The Litchfield Law School of Litchfield, Connecticut, was the first independent law school established in America for reading law. Founded and led by lawyer Tapping Reeve, the proprietary school was unaffiliated with any college or university. While Litchfield was independent, a long-term debate resulted in the 1966 recognition of William & Mary Law School as the first law school to have been affiliated with a university.

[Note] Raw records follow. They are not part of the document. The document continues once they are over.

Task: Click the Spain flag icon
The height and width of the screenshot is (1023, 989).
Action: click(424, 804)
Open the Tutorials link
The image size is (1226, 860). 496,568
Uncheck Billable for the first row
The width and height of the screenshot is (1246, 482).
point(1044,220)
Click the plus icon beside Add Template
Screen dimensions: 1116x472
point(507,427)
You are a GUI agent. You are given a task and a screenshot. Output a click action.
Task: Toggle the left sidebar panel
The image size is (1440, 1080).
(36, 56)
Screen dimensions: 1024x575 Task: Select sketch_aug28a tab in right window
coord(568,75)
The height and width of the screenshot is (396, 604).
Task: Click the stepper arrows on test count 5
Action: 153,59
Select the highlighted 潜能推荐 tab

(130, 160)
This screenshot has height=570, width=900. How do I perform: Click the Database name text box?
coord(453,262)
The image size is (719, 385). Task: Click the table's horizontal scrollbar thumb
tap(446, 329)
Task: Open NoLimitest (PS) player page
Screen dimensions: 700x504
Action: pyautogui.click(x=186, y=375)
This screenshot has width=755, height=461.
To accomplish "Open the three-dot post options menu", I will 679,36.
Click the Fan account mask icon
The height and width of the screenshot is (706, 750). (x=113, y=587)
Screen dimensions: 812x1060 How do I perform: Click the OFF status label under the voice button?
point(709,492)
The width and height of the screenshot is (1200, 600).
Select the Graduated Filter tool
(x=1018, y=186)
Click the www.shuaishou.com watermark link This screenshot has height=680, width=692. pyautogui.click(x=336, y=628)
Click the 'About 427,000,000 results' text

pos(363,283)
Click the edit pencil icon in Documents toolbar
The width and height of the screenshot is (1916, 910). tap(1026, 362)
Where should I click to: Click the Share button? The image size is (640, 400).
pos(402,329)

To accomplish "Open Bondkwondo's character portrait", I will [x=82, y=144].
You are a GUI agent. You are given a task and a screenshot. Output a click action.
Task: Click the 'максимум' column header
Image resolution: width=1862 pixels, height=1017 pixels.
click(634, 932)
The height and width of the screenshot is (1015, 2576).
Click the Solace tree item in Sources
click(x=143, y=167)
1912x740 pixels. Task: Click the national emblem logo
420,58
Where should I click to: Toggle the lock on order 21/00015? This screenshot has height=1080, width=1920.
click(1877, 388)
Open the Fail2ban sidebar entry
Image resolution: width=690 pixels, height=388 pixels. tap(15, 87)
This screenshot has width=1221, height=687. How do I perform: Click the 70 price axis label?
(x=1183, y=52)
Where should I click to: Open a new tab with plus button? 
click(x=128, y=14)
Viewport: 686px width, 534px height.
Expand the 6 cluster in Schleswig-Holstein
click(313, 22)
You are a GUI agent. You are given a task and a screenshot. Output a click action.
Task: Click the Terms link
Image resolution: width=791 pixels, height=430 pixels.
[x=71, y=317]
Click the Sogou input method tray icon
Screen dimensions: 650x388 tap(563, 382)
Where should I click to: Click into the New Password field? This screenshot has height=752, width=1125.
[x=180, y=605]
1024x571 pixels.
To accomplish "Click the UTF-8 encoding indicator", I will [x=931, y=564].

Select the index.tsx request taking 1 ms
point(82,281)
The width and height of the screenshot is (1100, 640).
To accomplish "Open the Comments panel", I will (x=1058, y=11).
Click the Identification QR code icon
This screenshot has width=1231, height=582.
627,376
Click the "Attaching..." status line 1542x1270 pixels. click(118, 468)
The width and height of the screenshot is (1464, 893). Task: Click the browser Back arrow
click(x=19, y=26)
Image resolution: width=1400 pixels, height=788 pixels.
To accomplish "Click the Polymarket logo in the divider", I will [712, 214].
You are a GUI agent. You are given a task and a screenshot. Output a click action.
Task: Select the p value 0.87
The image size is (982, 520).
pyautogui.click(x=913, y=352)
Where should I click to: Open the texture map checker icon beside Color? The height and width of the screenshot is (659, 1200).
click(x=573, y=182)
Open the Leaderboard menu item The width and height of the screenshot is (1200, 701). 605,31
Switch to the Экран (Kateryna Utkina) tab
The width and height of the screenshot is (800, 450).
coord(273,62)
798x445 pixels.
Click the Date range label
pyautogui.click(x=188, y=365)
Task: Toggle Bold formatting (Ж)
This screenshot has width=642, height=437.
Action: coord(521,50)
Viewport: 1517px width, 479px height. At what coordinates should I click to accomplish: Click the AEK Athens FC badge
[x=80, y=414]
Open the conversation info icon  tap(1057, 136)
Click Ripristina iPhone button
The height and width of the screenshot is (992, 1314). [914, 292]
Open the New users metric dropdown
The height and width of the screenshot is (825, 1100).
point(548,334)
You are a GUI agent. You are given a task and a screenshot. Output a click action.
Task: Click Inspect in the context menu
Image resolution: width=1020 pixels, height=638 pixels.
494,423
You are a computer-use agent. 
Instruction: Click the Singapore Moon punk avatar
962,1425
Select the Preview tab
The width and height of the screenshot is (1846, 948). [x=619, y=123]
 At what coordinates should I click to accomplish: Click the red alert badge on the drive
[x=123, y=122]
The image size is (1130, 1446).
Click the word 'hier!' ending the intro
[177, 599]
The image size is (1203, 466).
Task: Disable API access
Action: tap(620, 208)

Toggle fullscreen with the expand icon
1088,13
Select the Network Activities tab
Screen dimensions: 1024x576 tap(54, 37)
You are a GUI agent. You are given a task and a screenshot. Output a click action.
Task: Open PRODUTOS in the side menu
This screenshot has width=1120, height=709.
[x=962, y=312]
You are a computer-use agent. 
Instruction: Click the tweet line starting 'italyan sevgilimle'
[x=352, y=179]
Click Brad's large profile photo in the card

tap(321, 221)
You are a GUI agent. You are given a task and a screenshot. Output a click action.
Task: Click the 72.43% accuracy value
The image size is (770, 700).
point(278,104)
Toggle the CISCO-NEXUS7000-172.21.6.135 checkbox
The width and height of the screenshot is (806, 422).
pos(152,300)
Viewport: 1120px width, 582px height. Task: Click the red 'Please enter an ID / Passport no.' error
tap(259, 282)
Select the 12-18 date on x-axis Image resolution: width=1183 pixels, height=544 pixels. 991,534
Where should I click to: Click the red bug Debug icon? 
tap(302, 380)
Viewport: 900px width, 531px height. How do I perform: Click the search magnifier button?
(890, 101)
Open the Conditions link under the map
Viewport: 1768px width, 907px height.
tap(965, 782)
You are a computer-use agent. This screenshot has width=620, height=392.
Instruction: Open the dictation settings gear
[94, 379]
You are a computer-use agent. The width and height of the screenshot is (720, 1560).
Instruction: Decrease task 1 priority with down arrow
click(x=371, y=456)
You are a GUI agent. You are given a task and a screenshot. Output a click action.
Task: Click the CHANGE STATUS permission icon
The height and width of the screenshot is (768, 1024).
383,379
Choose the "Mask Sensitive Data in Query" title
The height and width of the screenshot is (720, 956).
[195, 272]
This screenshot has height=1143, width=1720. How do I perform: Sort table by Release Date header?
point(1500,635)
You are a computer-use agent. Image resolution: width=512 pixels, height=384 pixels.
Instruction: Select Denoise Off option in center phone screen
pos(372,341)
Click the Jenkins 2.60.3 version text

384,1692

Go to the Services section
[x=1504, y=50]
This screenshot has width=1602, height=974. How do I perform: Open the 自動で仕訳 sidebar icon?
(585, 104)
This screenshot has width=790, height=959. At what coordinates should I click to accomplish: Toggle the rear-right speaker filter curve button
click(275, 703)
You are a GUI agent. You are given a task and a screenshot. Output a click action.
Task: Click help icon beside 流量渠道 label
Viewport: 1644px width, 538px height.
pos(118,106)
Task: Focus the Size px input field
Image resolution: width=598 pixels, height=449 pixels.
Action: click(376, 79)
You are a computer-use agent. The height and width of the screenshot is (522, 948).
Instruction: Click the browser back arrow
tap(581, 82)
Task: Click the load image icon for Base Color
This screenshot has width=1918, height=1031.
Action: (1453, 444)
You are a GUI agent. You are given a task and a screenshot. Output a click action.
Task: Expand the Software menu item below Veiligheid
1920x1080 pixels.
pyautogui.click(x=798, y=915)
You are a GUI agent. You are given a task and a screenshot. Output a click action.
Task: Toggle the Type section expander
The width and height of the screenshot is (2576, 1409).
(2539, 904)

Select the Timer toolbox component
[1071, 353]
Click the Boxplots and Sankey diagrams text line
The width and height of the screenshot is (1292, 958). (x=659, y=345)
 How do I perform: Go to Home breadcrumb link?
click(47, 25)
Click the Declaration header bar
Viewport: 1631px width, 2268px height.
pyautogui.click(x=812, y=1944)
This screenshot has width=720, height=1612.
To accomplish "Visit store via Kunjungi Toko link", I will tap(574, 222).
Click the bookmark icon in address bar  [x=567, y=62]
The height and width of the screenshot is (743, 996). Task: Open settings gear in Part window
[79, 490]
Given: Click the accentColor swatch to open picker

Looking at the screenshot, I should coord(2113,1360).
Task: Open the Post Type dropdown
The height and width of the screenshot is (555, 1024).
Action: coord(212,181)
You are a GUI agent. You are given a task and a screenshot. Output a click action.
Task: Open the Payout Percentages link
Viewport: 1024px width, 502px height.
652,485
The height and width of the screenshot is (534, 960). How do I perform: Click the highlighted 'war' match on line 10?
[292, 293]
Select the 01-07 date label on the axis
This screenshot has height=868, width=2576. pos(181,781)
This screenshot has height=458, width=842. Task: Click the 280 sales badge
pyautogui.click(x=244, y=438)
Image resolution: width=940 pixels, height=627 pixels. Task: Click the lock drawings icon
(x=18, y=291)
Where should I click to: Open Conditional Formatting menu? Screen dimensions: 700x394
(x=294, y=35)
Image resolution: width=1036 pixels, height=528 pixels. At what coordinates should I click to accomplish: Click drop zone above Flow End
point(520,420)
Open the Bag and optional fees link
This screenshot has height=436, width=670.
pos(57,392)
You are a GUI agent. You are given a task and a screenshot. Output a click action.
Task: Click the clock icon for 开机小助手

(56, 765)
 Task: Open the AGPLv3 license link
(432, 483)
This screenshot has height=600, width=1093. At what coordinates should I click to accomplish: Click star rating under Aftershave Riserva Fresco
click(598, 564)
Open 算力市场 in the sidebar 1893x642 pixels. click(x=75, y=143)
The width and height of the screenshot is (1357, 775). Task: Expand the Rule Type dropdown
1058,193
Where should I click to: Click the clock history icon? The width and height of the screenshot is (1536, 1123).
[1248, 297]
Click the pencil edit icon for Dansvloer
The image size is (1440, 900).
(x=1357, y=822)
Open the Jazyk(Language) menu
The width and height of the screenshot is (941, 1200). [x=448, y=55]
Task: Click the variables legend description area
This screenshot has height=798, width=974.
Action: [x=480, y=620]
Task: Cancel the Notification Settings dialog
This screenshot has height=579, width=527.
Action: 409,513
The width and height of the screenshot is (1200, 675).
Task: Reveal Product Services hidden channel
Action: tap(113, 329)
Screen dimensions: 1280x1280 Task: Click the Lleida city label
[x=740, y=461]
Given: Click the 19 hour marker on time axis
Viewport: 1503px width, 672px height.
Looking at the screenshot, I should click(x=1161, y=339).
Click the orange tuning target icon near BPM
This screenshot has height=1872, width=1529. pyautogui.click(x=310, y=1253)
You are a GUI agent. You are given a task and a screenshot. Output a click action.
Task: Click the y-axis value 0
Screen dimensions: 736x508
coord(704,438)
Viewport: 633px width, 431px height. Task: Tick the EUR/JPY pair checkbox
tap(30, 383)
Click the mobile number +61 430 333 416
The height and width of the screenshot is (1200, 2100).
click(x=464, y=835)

Reeve began teaching his first student in 1774 and was teaching by lecture by 1784. Reeve later became the Chief Justice of the Connecticut Supreme Court. The school closed in 1833, having educated over 1,100 students, including Aaron Burr and John C. Calhoun. The law school, including Reeve's house, was declared a National Historic Landmark, in 1965, as the Tapping Reeve House and Law School, which is owned and operated by the Litchfield Historical Society as a museum displaying life in a 19th-century period school. The Society also operates the Litchfield History Museum.

Tapping Reeve
Reeve was born on Long Island, New York, in 1744. He graduated from the College of New Jersey (now Princeton University) in 1763, serving for seven years as a tutor at the Grammar School that was connected with the college. There he met the children of Aaron Burr Sr.—Aaron Burr (later Vice President of the United States) and Sally Burr, who were both his students.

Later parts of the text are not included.